• EXTRAIT DU DOCUMENT:

# # # # #

Mises en attente et institutionnalisation de la précarité des droits
Aller jusqu’en justice pour résoudre des conflits qui peinent à se résoudre dans d’autres cadres est emblématique d’une gestion individualisée des « dossiers compliqués » que les institutions font circuler entre elles sous la forme de renvois mutuels. Dès le moment où la demande de prestations est déposée, ces individus entament une “carrière” institutionnelle qui, en moyenne, dure sept années au cours desquelles la grande majorité se trouve en dehors du marché du travail.
Les assurés qui connaissent de longues carrières sont ceux qui se voient accorder à plusieurs moments de leur vie des prestations à durée déterminée, qui ont fait l’objet de plusieurs expertises médicales et professionnelles espacées dans le temps. Ce sont ceux aussi qui renouvellent leurs demandes au fil de l’évolution de leur état de santé (rechutes, hospitalisations, accidents) et des arrêts consécutifs de travail, qui entretiennent une longue relation épistolaire avec l’office de l’assurance autour de demandes, contestations, oppositions.

# # # # #

• DONNÉES D'ENTRÉE:
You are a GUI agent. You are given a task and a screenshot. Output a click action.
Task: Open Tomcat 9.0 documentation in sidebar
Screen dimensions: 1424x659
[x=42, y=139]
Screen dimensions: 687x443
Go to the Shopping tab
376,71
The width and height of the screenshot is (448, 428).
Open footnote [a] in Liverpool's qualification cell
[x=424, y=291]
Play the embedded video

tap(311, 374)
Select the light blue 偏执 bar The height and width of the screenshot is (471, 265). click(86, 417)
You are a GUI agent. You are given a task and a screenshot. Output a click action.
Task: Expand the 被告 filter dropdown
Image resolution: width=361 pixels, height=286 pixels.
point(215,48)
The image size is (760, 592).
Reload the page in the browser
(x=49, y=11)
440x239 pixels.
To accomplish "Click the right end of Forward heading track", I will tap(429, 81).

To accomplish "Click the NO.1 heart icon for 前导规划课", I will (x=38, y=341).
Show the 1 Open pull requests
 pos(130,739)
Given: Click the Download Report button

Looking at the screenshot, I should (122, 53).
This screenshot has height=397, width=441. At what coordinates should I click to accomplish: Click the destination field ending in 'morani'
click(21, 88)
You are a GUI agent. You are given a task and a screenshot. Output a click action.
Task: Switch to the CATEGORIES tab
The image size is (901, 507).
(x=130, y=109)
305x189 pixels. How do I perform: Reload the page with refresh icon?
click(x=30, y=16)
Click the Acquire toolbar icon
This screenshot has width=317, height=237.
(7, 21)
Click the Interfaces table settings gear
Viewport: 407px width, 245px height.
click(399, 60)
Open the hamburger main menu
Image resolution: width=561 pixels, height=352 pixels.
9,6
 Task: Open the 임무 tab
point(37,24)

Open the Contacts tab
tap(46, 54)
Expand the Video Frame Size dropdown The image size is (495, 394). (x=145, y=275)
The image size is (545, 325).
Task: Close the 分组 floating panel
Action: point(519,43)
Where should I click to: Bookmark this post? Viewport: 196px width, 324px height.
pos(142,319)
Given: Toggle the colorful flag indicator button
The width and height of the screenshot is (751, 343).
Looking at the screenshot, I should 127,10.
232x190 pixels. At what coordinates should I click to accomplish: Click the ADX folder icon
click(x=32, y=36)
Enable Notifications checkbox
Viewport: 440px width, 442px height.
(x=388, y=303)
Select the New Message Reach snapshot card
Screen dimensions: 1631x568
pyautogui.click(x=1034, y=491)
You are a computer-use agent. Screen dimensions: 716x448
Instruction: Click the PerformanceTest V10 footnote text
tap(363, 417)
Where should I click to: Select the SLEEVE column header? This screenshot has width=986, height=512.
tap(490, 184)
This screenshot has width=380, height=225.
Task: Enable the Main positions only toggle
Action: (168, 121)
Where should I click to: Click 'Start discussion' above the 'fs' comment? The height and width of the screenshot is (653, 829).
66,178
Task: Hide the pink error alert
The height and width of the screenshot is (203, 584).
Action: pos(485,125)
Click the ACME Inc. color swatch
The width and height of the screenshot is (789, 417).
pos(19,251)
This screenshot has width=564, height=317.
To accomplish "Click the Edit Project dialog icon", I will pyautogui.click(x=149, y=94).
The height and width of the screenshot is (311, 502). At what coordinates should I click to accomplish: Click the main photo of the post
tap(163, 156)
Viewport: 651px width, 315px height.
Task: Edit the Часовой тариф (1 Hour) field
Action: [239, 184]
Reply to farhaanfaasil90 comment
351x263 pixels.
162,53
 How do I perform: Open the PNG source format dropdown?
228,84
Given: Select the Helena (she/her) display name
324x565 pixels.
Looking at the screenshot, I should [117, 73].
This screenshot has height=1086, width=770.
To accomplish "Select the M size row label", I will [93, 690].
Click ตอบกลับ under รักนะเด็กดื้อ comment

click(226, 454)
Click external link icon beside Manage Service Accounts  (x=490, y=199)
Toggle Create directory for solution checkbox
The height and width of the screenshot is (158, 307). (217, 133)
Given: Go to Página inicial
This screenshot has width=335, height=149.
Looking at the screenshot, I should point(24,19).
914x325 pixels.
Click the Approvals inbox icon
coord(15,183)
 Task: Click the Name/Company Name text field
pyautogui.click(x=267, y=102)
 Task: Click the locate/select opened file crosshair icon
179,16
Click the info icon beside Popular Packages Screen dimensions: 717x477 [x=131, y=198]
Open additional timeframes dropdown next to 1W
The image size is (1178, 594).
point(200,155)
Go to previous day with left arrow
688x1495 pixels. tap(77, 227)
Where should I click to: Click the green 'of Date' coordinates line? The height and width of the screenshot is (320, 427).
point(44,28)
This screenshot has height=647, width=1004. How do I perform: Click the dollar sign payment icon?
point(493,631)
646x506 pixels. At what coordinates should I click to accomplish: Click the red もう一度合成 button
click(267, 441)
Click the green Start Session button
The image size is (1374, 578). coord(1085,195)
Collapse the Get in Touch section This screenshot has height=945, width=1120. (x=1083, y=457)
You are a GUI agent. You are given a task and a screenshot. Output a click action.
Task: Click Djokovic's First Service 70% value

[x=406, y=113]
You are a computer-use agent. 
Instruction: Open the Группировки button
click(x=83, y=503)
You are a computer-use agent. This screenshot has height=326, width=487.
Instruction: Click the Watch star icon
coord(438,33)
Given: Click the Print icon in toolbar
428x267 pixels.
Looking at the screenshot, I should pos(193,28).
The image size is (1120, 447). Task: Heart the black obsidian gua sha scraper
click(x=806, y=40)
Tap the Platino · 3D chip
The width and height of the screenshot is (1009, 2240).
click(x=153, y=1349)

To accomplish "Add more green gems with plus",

# # # # #

• CONSIGNES:
Poursuivez l'extrait sur la précarité des droits des assurés après sa dernière phrase.

• ZONE DE RÉPONSE:
Au terme de ces longues procédures, celui qui fait recours peut se voir opposer une fin de non recevoir, être mis en attente par défaut de preuves consistantes, voir ses droits rétablis après avoir vécu un suspense anxiogène, se voir reconnaître des droits partiels et à titre provisoire, ou encore se féliciter de voir sa demande admise comme légitime et ignorer que des révisions de la loi peuvent réintroduire dans sa vie l’insécurité des acquis. En effet, on a vu que le recours permet de frayer des chemins même étroits pour accéder à la reconnaissance d’un statut d’invalide. Mais au regard des évolutions les plus récentes, on s’aperçoit que ces droits acquis dans les juridictions cantonales sont bien vulnérables. La preuve la plus tangible est la future 6e révision de la loi qui s’inspire de manière explicite de cette jurisprudence.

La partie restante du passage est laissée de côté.